HOW TO COMPLETE THIS TASK:
Retype each of the entries below exactly as written.
Start of Block
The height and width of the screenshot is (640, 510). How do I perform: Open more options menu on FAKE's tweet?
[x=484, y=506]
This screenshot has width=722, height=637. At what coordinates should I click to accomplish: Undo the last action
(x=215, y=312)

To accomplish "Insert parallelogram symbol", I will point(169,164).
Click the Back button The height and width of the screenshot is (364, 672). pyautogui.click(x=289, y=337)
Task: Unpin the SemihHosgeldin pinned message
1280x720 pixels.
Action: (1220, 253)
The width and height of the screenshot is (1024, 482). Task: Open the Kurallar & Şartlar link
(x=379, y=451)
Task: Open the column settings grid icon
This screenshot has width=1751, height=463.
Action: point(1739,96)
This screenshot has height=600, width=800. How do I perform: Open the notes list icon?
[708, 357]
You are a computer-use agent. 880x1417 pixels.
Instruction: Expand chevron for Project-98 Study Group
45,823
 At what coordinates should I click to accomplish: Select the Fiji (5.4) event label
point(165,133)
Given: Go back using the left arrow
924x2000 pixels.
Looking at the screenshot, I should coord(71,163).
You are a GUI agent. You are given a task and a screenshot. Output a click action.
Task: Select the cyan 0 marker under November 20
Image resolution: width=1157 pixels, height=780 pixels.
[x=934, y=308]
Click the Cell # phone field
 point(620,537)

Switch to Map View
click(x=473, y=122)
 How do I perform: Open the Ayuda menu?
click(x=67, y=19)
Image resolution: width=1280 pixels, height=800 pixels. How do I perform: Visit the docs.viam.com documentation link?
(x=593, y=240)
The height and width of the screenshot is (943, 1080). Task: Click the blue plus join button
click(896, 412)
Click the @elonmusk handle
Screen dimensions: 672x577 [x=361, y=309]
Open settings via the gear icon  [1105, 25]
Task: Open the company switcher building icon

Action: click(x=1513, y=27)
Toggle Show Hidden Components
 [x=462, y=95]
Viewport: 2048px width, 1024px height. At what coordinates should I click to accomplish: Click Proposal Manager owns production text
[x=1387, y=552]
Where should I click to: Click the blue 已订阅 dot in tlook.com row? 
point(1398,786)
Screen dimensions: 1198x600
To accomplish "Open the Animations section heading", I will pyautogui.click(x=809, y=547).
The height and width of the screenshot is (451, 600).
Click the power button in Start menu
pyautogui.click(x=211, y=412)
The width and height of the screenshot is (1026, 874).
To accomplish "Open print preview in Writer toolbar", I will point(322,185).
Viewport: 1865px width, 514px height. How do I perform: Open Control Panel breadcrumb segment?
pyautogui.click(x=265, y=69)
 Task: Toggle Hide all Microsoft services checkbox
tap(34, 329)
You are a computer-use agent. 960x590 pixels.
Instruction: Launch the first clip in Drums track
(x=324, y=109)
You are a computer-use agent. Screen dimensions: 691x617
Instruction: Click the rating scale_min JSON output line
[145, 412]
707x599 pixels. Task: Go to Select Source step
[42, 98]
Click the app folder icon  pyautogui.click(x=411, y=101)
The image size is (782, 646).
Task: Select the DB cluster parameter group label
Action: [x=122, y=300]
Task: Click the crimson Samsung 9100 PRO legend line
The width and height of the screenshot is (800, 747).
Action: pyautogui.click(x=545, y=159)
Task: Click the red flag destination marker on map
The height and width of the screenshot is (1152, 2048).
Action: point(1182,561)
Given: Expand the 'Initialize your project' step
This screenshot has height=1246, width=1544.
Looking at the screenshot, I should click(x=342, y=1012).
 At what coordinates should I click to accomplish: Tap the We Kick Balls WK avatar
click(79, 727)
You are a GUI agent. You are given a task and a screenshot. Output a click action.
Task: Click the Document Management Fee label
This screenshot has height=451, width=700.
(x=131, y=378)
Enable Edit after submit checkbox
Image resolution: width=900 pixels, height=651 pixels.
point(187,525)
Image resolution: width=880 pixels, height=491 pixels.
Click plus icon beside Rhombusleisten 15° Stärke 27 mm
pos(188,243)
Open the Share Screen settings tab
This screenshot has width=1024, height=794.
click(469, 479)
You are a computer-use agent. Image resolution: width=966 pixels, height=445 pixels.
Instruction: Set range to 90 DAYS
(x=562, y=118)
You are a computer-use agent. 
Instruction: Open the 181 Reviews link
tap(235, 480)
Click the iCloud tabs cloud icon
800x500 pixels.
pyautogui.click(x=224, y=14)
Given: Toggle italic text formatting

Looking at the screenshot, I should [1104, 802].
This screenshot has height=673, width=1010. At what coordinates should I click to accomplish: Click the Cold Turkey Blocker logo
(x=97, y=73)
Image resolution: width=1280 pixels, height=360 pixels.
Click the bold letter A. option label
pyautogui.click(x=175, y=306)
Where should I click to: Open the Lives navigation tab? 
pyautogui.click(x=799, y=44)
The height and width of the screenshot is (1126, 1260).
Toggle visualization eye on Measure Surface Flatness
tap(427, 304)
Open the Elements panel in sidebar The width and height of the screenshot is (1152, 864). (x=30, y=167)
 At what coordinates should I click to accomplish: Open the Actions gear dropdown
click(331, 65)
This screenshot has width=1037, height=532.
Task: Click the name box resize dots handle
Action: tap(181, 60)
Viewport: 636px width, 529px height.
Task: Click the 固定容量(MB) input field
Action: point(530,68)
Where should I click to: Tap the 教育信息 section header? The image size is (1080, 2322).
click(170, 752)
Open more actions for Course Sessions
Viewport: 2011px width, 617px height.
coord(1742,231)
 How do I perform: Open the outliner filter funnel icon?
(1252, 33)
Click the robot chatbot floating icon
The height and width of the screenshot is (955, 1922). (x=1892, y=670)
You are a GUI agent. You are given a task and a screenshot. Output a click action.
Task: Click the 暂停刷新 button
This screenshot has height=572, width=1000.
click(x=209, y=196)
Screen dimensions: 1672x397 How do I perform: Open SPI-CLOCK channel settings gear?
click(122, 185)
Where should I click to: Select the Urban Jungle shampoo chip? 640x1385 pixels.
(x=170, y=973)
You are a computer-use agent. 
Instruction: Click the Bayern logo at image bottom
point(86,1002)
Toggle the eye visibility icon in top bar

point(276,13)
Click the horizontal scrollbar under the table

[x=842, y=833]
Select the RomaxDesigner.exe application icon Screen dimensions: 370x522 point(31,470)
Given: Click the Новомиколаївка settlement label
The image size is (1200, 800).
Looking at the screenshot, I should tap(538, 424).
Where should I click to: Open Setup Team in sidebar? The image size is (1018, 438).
End of Block
TASK RESULT:
The height and width of the screenshot is (640, 510). How do I perform: Open more options menu on FAKE's tweet?
[x=484, y=506]
This screenshot has width=722, height=637. At what coordinates should I click to accomplish: Undo the last action
(x=215, y=312)

To accomplish "Insert parallelogram symbol", I will point(169,164).
Click the Back button The height and width of the screenshot is (364, 672). pyautogui.click(x=289, y=337)
Task: Unpin the SemihHosgeldin pinned message
1280x720 pixels.
Action: (1220, 253)
The width and height of the screenshot is (1024, 482). Task: Open the Kurallar & Şartlar link
(x=379, y=451)
Task: Open the column settings grid icon
This screenshot has width=1751, height=463.
Action: point(1739,96)
This screenshot has height=600, width=800. How do I perform: Open the notes list icon?
[708, 357]
You are a computer-use agent. 880x1417 pixels.
Instruction: Expand chevron for Project-98 Study Group
45,823
 At what coordinates should I click to accomplish: Select the Fiji (5.4) event label
point(165,133)
Given: Go back using the left arrow
924x2000 pixels.
Looking at the screenshot, I should coord(71,163).
You are a GUI agent. You are given a task and a screenshot. Output a click action.
Task: Select the cyan 0 marker under November 20
Image resolution: width=1157 pixels, height=780 pixels.
[x=934, y=308]
Click the Cell # phone field
 point(620,537)

Switch to Map View
click(x=473, y=122)
 How do I perform: Open the Ayuda menu?
click(x=67, y=19)
Image resolution: width=1280 pixels, height=800 pixels. How do I perform: Visit the docs.viam.com documentation link?
(x=593, y=240)
The height and width of the screenshot is (943, 1080). Task: Click the blue plus join button
click(896, 412)
Click the @elonmusk handle
Screen dimensions: 672x577 [x=361, y=309]
Open settings via the gear icon  [1105, 25]
Task: Open the company switcher building icon

Action: click(x=1513, y=27)
Toggle Show Hidden Components
 [x=462, y=95]
Viewport: 2048px width, 1024px height. At what coordinates should I click to accomplish: Click Proposal Manager owns production text
[x=1387, y=552]
Where should I click to: Click the blue 已订阅 dot in tlook.com row? 
point(1398,786)
Screen dimensions: 1198x600
To accomplish "Open the Animations section heading", I will pyautogui.click(x=809, y=547).
The height and width of the screenshot is (451, 600).
Click the power button in Start menu
pyautogui.click(x=211, y=412)
The width and height of the screenshot is (1026, 874).
To accomplish "Open print preview in Writer toolbar", I will point(322,185).
Viewport: 1865px width, 514px height. How do I perform: Open Control Panel breadcrumb segment?
pyautogui.click(x=265, y=69)
 Task: Toggle Hide all Microsoft services checkbox
tap(34, 329)
You are a computer-use agent. 960x590 pixels.
Instruction: Launch the first clip in Drums track
(x=324, y=109)
You are a computer-use agent. Screen dimensions: 691x617
Instruction: Click the rating scale_min JSON output line
[145, 412]
707x599 pixels. Task: Go to Select Source step
[42, 98]
Click the app folder icon  pyautogui.click(x=411, y=101)
The image size is (782, 646).
Task: Select the DB cluster parameter group label
Action: [x=122, y=300]
Task: Click the crimson Samsung 9100 PRO legend line
The width and height of the screenshot is (800, 747).
Action: pyautogui.click(x=545, y=159)
Task: Click the red flag destination marker on map
The height and width of the screenshot is (1152, 2048).
Action: point(1182,561)
Given: Expand the 'Initialize your project' step
This screenshot has height=1246, width=1544.
Looking at the screenshot, I should click(x=342, y=1012).
 At what coordinates should I click to accomplish: Tap the We Kick Balls WK avatar
click(79, 727)
You are a GUI agent. You are given a task and a screenshot. Output a click action.
Task: Click the Document Management Fee label
This screenshot has height=451, width=700.
(x=131, y=378)
Enable Edit after submit checkbox
Image resolution: width=900 pixels, height=651 pixels.
point(187,525)
Image resolution: width=880 pixels, height=491 pixels.
Click plus icon beside Rhombusleisten 15° Stärke 27 mm
pos(188,243)
Open the Share Screen settings tab
This screenshot has width=1024, height=794.
click(469, 479)
You are a computer-use agent. Image resolution: width=966 pixels, height=445 pixels.
Instruction: Set range to 90 DAYS
(x=562, y=118)
You are a computer-use agent. 
Instruction: Open the 181 Reviews link
tap(235, 480)
Click the iCloud tabs cloud icon
800x500 pixels.
pyautogui.click(x=224, y=14)
Given: Toggle italic text formatting

Looking at the screenshot, I should [1104, 802].
This screenshot has height=673, width=1010. At what coordinates should I click to accomplish: Click the Cold Turkey Blocker logo
(x=97, y=73)
Image resolution: width=1280 pixels, height=360 pixels.
Click the bold letter A. option label
pyautogui.click(x=175, y=306)
Where should I click to: Open the Lives navigation tab? 
pyautogui.click(x=799, y=44)
The height and width of the screenshot is (1126, 1260).
Toggle visualization eye on Measure Surface Flatness
tap(427, 304)
Open the Elements panel in sidebar The width and height of the screenshot is (1152, 864). (x=30, y=167)
 At what coordinates should I click to accomplish: Open the Actions gear dropdown
click(331, 65)
This screenshot has width=1037, height=532.
Task: Click the name box resize dots handle
Action: tap(181, 60)
Viewport: 636px width, 529px height.
Task: Click the 固定容量(MB) input field
Action: point(530,68)
Where should I click to: Tap the 教育信息 section header? The image size is (1080, 2322).
click(170, 752)
Open more actions for Course Sessions
Viewport: 2011px width, 617px height.
coord(1742,231)
 How do I perform: Open the outliner filter funnel icon?
(1252, 33)
Click the robot chatbot floating icon
The height and width of the screenshot is (955, 1922). (x=1892, y=670)
You are a GUI agent. You are given a task and a screenshot. Output a click action.
Task: Click the 暂停刷新 button
This screenshot has height=572, width=1000.
click(x=209, y=196)
Screen dimensions: 1672x397 How do I perform: Open SPI-CLOCK channel settings gear?
click(122, 185)
Where should I click to: Select the Urban Jungle shampoo chip? 640x1385 pixels.
(x=170, y=973)
You are a computer-use agent. 
Instruction: Click the Bayern logo at image bottom
point(86,1002)
Toggle the eye visibility icon in top bar

point(276,13)
Click the horizontal scrollbar under the table

[x=842, y=833]
Select the RomaxDesigner.exe application icon Screen dimensions: 370x522 point(31,470)
Given: Click the Новомиколаївка settlement label
The image size is (1200, 800).
Looking at the screenshot, I should tap(538, 424).
Where should I click to: Open Setup Team in sidebar? The image size is (1018, 438).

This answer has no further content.